COVER REVEAL and excerpt: "The Lost Diary of Alexander Hamilton"


Edward “Neddy” Stevens had one goal in life, and that was to be a doctor of physic. His father, Thomas Stevens was a prominent merchant in Christiansted, and they lived in a beautiful house on King Street. When he wasn’t studying his school books he was assisting the cows and horses from the neighboring plantations in their labors. He had no fear of blood or mucus, and the ordeal of giving birth caused him no queasiness. He also studied the smaller creatures on the island: the lizards, the crickets, the beetles, and the occasional scorpion or tarantula. The latter almost causing his expulsion from school when he placed it in Master Fraser’s desk. Neddy had an almost innate understanding of how their tiny bodies were perfectly adapted to their environment. The marvelous compound eyes of bees, the delicate, gauze-like wings of dragon flies, and the slender proboscis of butterflies designed to sip the sweet nectar of the flowers like a sailor who drinks his grog from a slender bottle. It was all perfect by Nature's design. And it brought him no end of delight.

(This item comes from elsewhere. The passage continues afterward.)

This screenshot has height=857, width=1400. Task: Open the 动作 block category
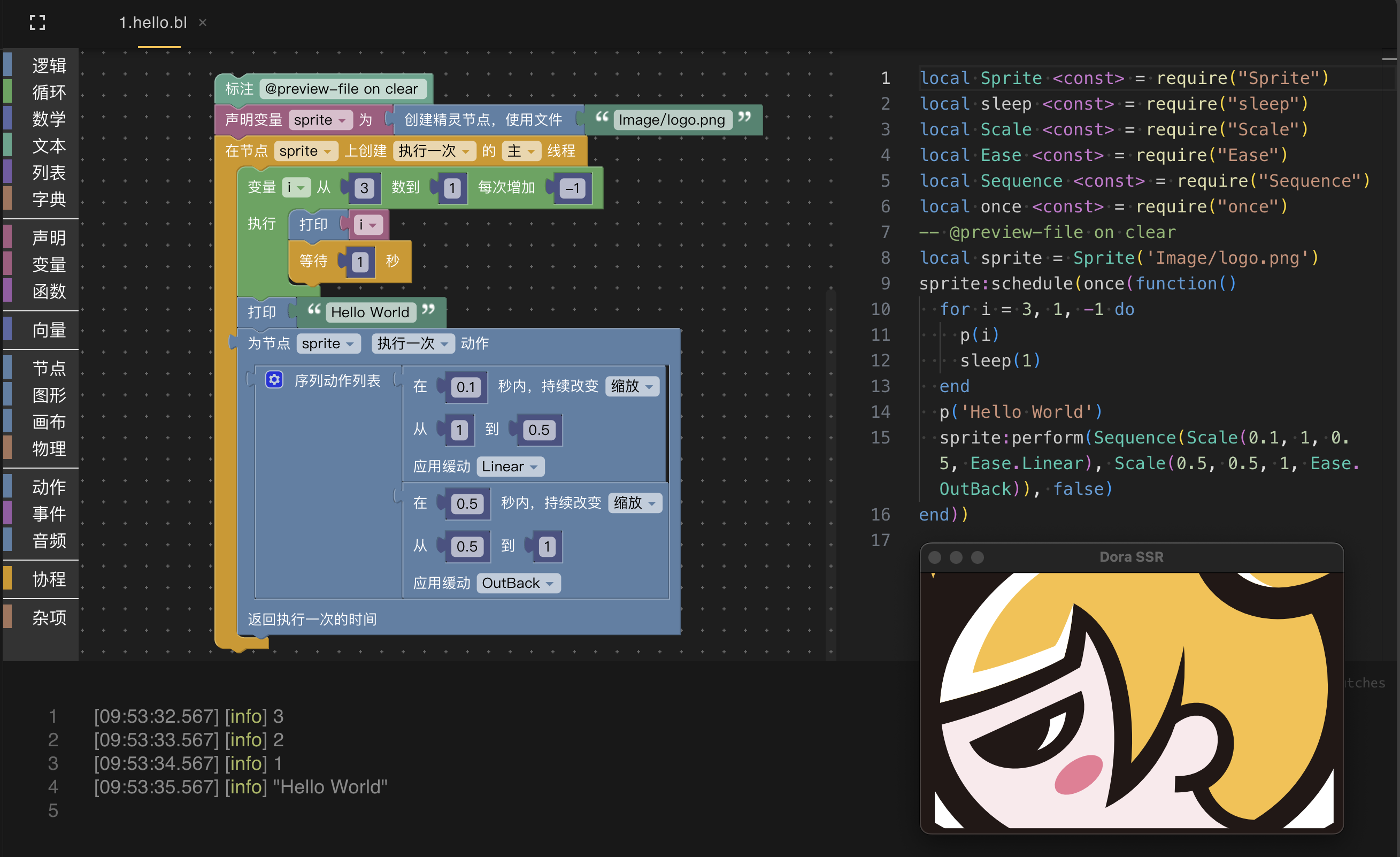49,487
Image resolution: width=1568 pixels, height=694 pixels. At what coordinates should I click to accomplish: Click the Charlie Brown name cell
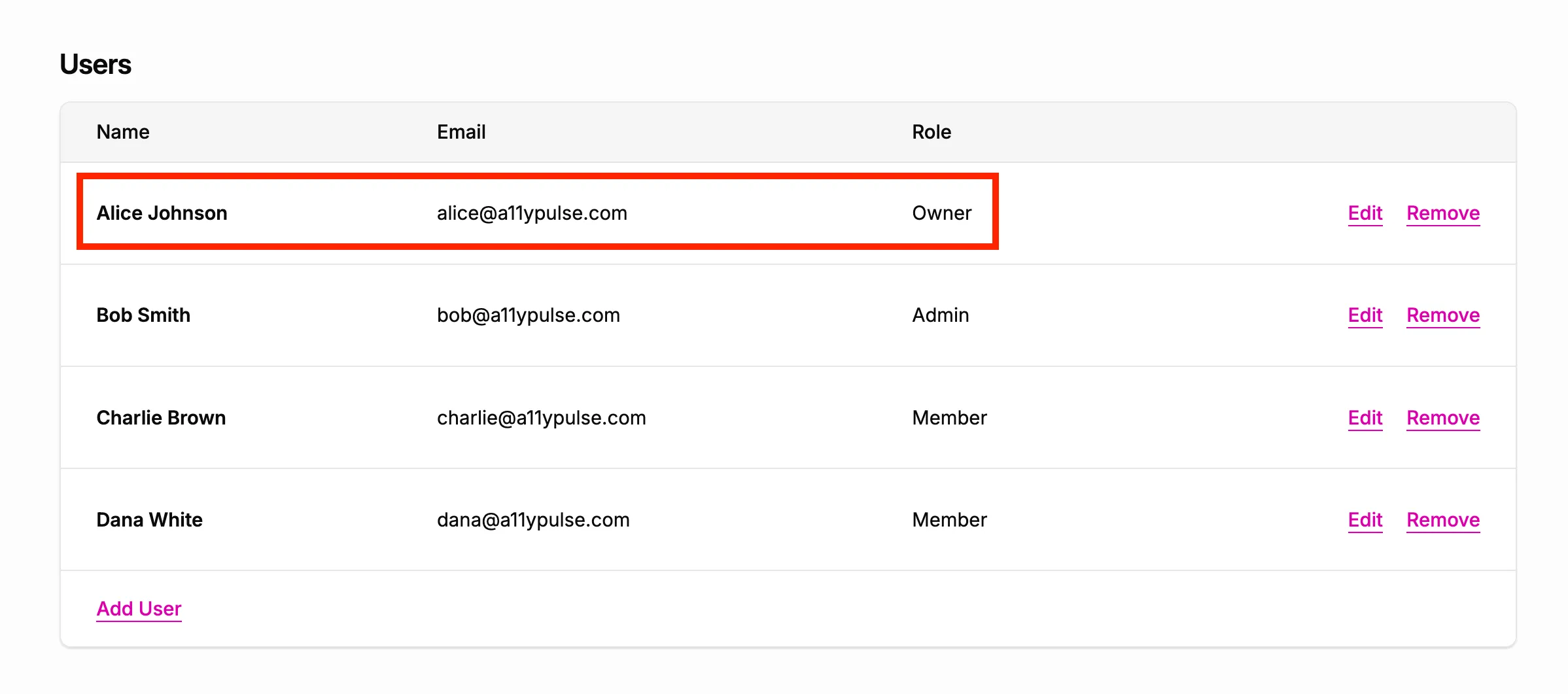[161, 418]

By far his greatest possession was a book on medicine called A New Practice of Physic, which his father had purchased from the estate of an elderly doctor who passed away from too much spirits. That book was like the Holy Grail to Neddy, and he was always diagnosing his classmates as having dropsy or scurvy or myopia, with the occasional case of chicken pox or the ague. His mind was never at rest and in this regard we were perfect companions.

(From The Lost Diary of Alexander Hamilton, due out in 2020.)